[Task A]:
According to the article on Toronto's vaccine rollout, what are Dr. Amit Arya's roles?
[Task B]:
Write the next few paragraphs of the article on Toronto's vaccine rollout, picking up after its last paragraph.

[Reading passage]:
┌──
Toronto is struggling to fill vaccine appointments for seniors. Why Ontario’s rollout is missing people in COVID-19 hot spots
Posted: April 8, 2021
(April 03, 2021)
By: Olivia Bowden, The Hamilton Spectator
This is a snippet of the full paywalled article. A link to the full article can be found below.
Premier Doug Ford conceded recently he was “kind of shocked” to see vaccine appointments not being filled by older adults in the province.
But for physicians and those who work for community associations serving the populations hardest hit by COVID-19, the province’s inequitable vaccine rollout is what’s causing those issues.
They say factors connected to the health-care system neglecting priority populations, especially lower-income and people of colour, are resulting in appointments left vacant for those over 70.
And those factors have never been “shocking.” They’re a reflection of how harder-hit neighbourhoods have always been treated by the health system, they said.
The inequitable launch of the vaccines, coupled with lack of support for priority neighbourhood where seniors need the most help, is likely what is resulting in Toronto trailing behind the province in vaccinating older adults, said Dr. Amit Arya, a palliative care doctor and Ontario Health Coalition board member.
└──
[Provided material]:
┌──
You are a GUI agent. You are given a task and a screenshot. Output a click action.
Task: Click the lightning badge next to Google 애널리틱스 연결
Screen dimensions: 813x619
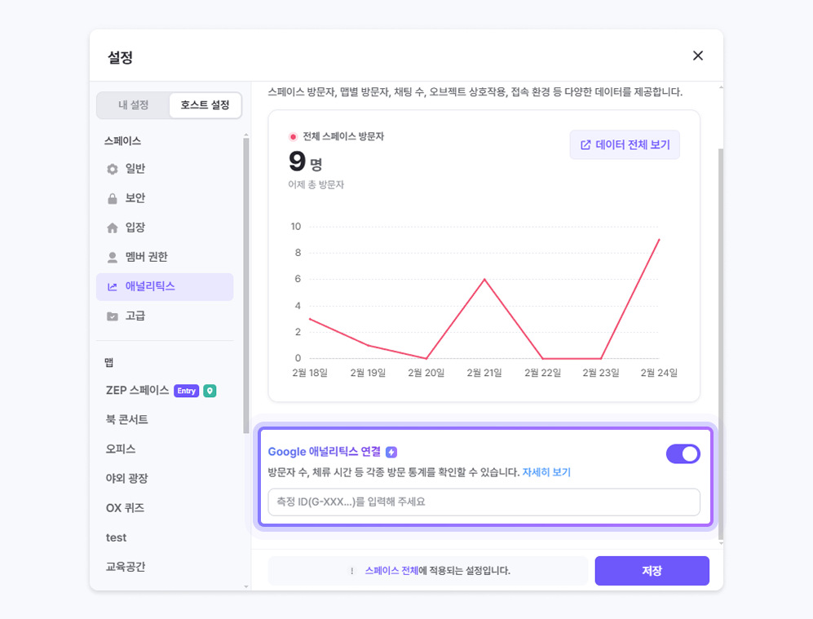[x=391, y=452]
└──
[Response A]:
He is a palliative care doctor and an Ontario Health Coalition board member.

[Response B]:
“It favours people who can go in these lineups, favours people with access to internet, who can speak English, who are well enough to go and get the vaccine, and receive the vaccine without question,” he said. “That itself is a problem.”
Arya said many of his patients have questions, but find there is no one who can answer them.
“I hesitate to use the term vaccine hesitancy. I’m worried that people who have barriers to access will be called ‘vaccine hesitant,’ which is wrong.”
This week Toronto said it is struggling to fill appointments to vaccinate older adults as COVID-19 variants are ripping through the population, causing intensive care units to reach unprecedented levels.